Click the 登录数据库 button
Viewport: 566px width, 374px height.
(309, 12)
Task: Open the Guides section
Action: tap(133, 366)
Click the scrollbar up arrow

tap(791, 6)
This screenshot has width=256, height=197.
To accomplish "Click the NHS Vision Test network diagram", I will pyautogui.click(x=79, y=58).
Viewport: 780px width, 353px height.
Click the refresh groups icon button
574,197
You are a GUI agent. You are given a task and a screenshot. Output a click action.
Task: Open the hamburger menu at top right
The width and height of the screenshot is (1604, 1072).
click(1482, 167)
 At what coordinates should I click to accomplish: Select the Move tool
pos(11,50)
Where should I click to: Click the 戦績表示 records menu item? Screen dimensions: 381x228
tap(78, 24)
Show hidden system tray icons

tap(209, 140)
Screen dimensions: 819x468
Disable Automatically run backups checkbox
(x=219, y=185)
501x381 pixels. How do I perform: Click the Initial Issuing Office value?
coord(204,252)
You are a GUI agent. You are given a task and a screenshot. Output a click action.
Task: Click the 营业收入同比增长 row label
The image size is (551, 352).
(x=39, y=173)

▶ **INSTRUCTIONS FOR THE TASK**: All of the data above needs to be given again exactly.

▶ **YOUR SOLUTION**:
Click the 登录数据库 button
Viewport: 566px width, 374px height.
(309, 12)
Task: Open the Guides section
Action: tap(133, 366)
Click the scrollbar up arrow

tap(791, 6)
This screenshot has width=256, height=197.
To accomplish "Click the NHS Vision Test network diagram", I will pyautogui.click(x=79, y=58).
Viewport: 780px width, 353px height.
Click the refresh groups icon button
574,197
You are a GUI agent. You are given a task and a screenshot. Output a click action.
Task: Open the hamburger menu at top right
The width and height of the screenshot is (1604, 1072).
click(1482, 167)
 At what coordinates should I click to accomplish: Select the Move tool
pos(11,50)
Where should I click to: Click the 戦績表示 records menu item? Screen dimensions: 381x228
tap(78, 24)
Show hidden system tray icons

tap(209, 140)
Screen dimensions: 819x468
Disable Automatically run backups checkbox
(x=219, y=185)
501x381 pixels. How do I perform: Click the Initial Issuing Office value?
coord(204,252)
You are a GUI agent. You are given a task and a screenshot. Output a click action.
Task: Click the 营业收入同比增长 row label
The image size is (551, 352).
(x=39, y=173)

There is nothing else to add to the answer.